About this exercise: Output only the lines that run from the line holding "1120x1092 pixels." to the end of the data below, including both ends, without any pictures.

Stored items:
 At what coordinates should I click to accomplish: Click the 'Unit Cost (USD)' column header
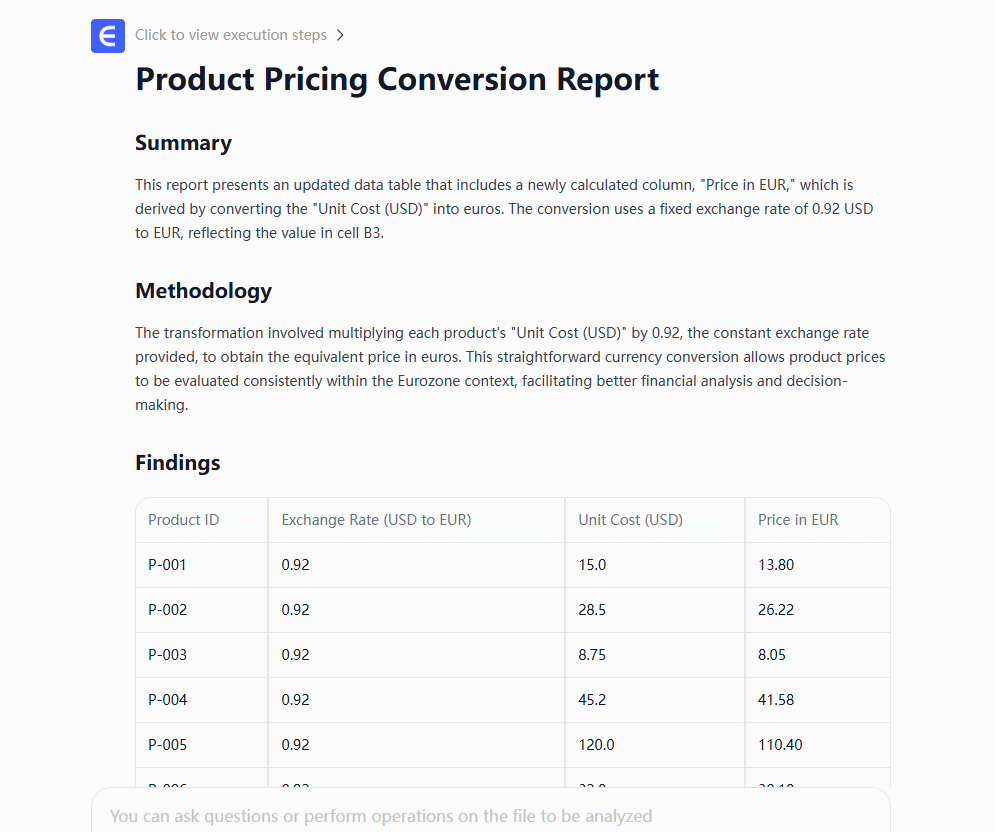(630, 520)
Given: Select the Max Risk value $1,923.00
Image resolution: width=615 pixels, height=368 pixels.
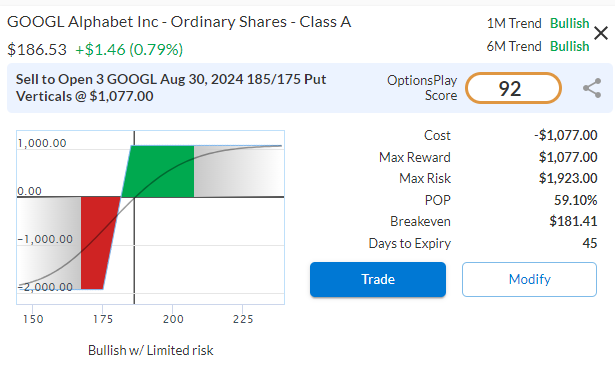Looking at the screenshot, I should click(x=568, y=179).
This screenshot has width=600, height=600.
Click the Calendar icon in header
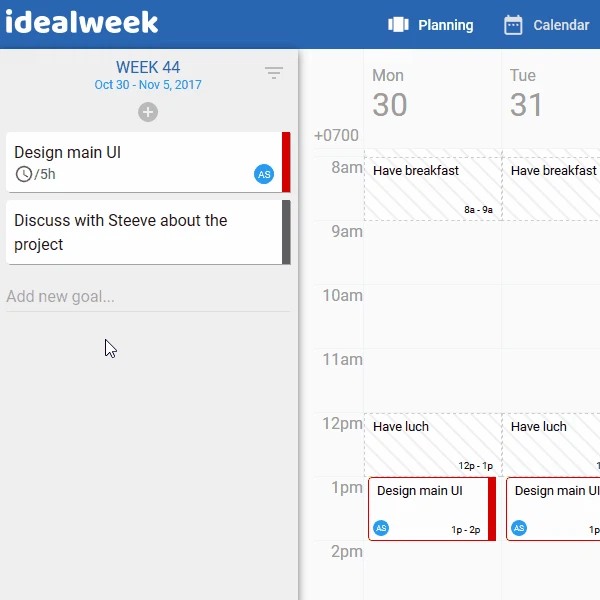coord(513,25)

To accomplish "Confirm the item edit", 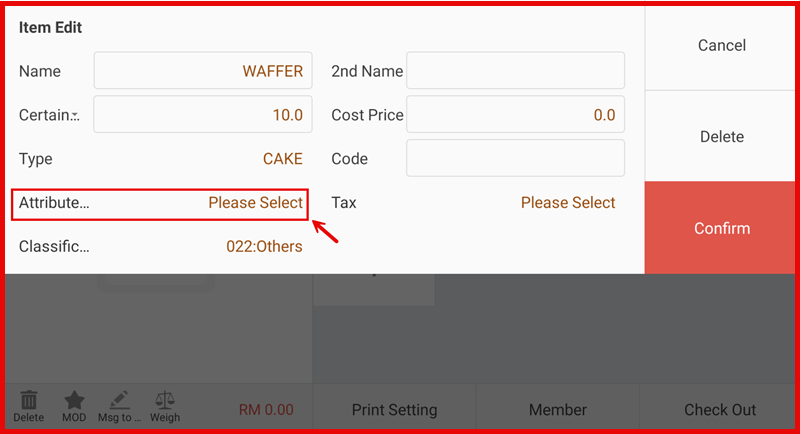I will pyautogui.click(x=721, y=228).
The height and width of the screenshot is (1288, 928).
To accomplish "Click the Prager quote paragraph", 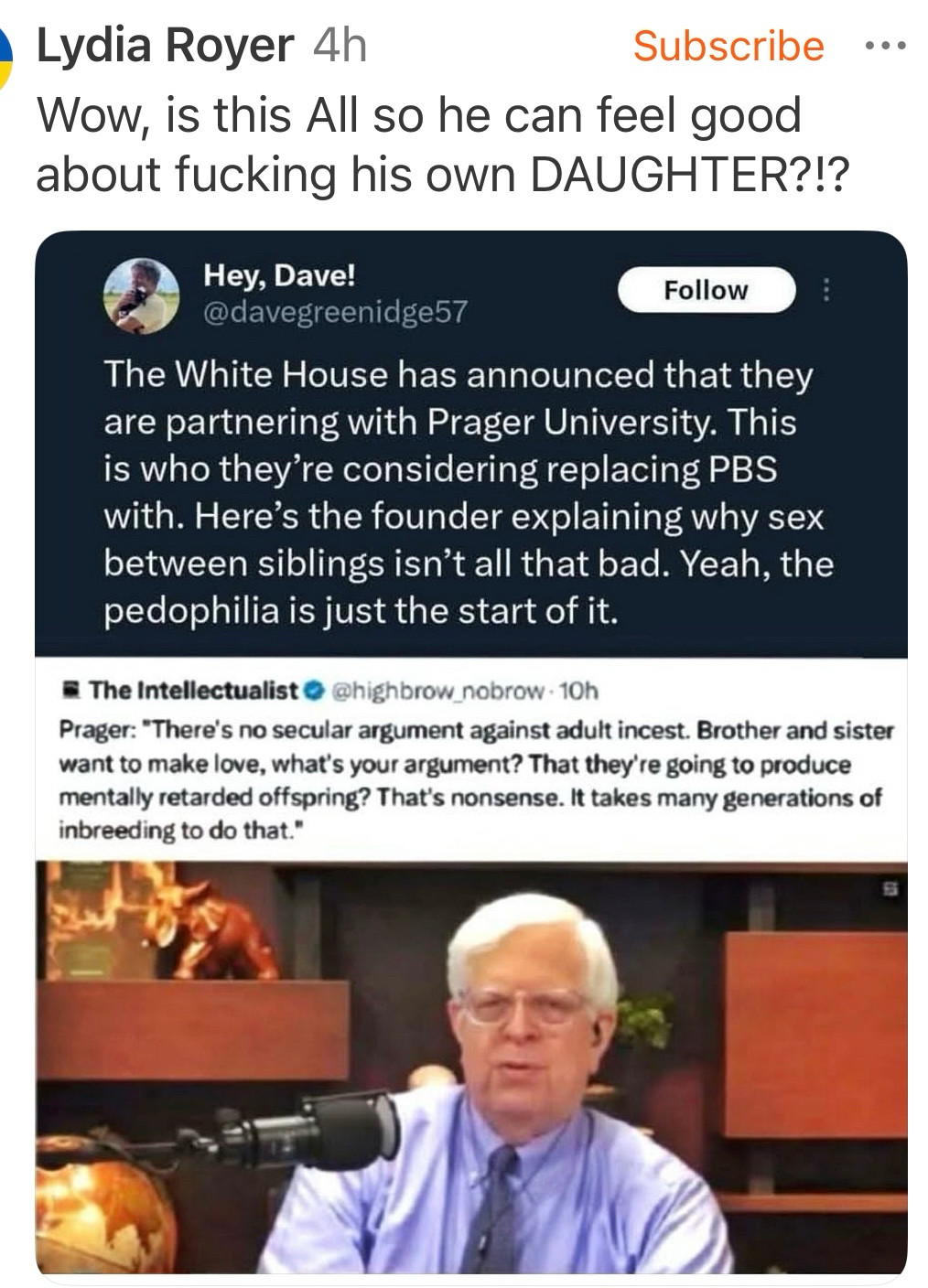I will tap(476, 780).
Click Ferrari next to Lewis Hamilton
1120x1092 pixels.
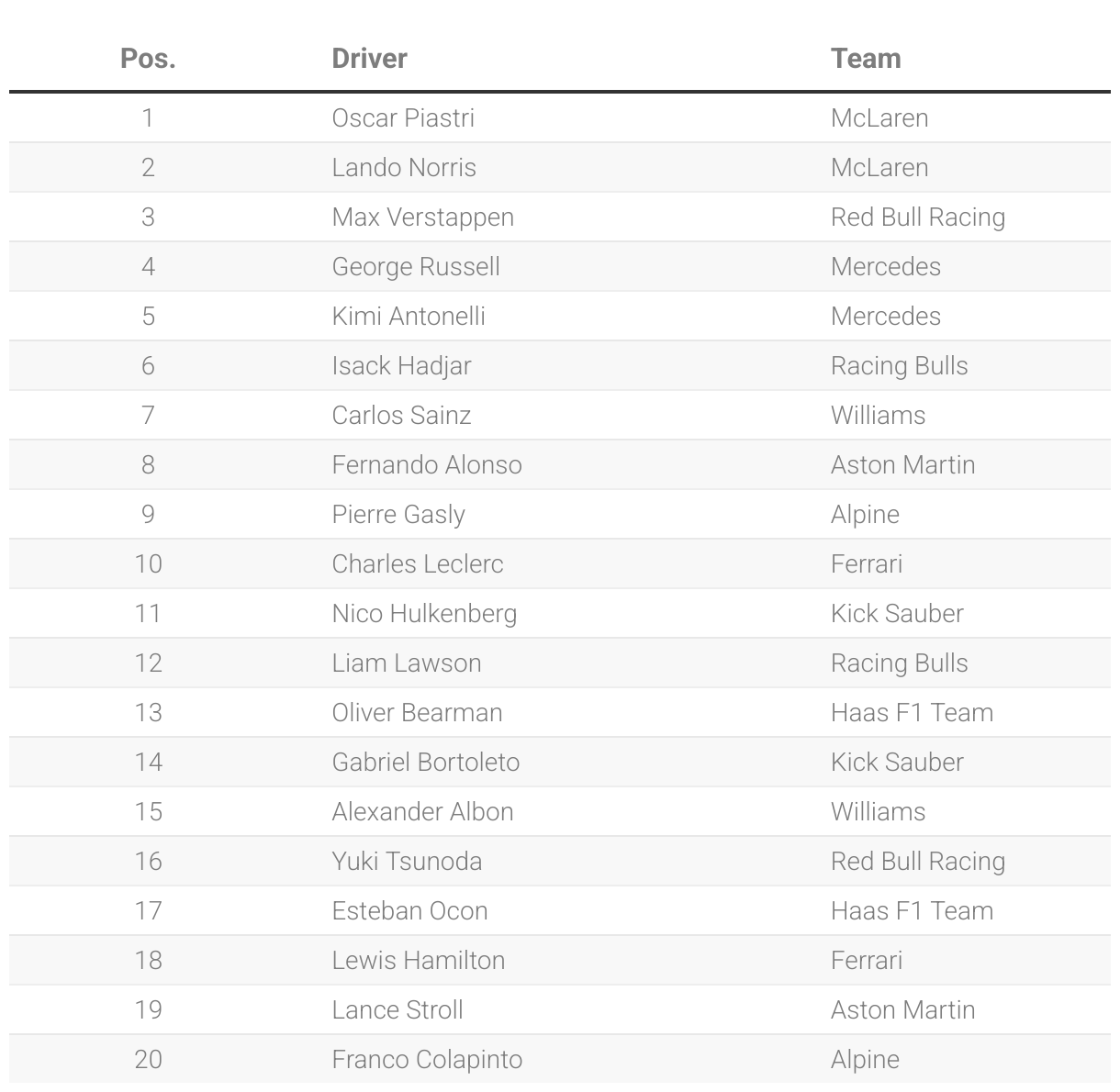(x=867, y=961)
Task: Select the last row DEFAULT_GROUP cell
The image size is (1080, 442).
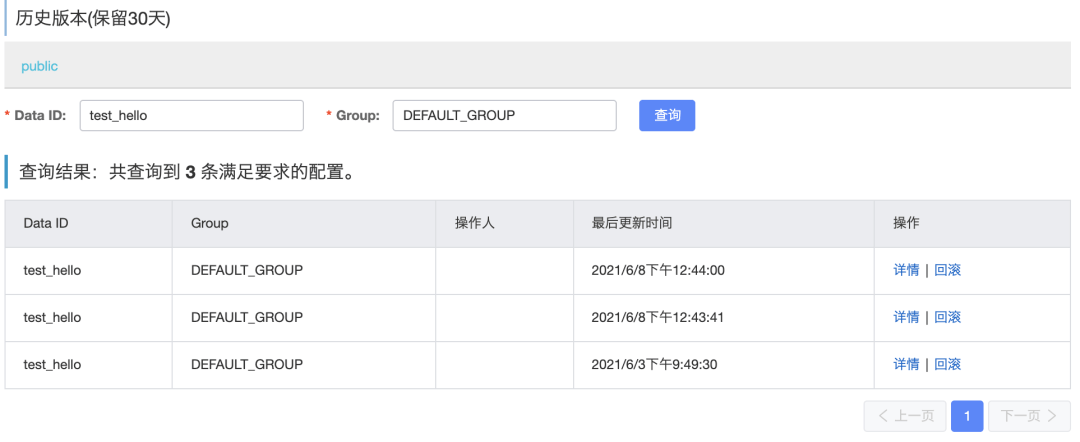Action: (x=246, y=365)
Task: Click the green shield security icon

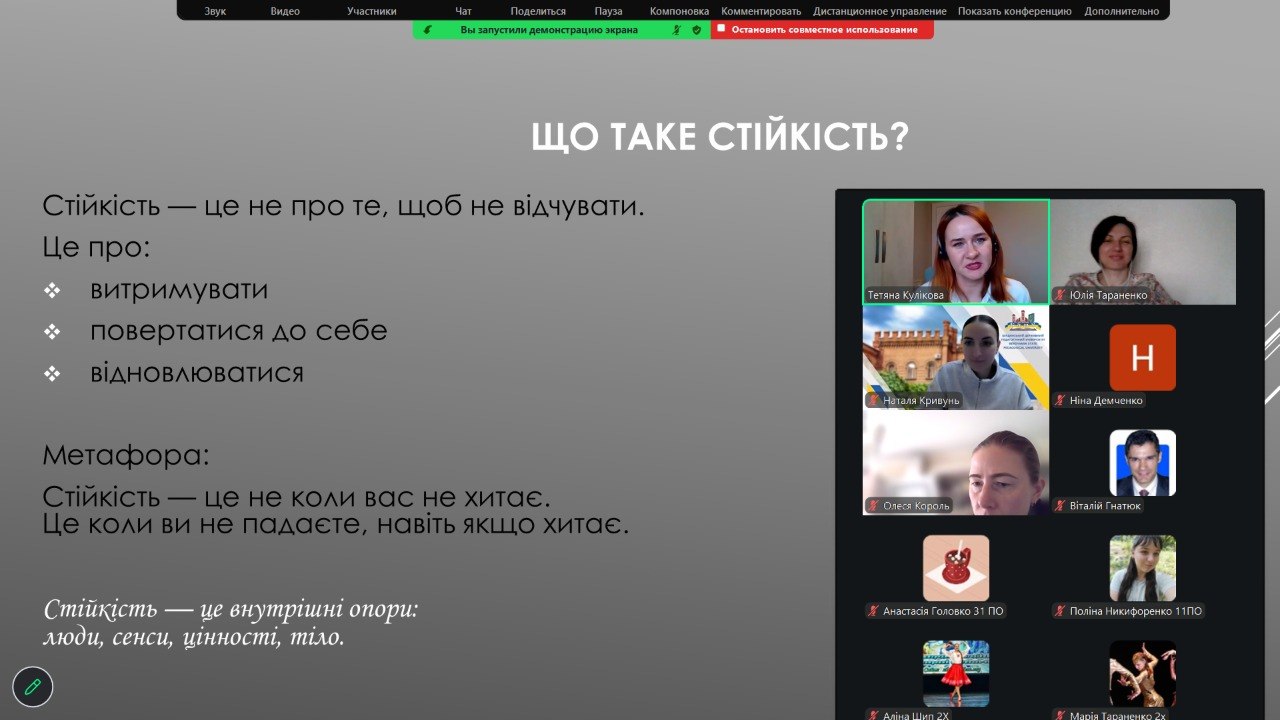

Exercise solution:
1120x1092 pixels.
(x=867, y=961)
Task: Select the last row DEFAULT_GROUP cell
The image size is (1080, 442).
Action: (x=246, y=365)
Task: Click the green shield security icon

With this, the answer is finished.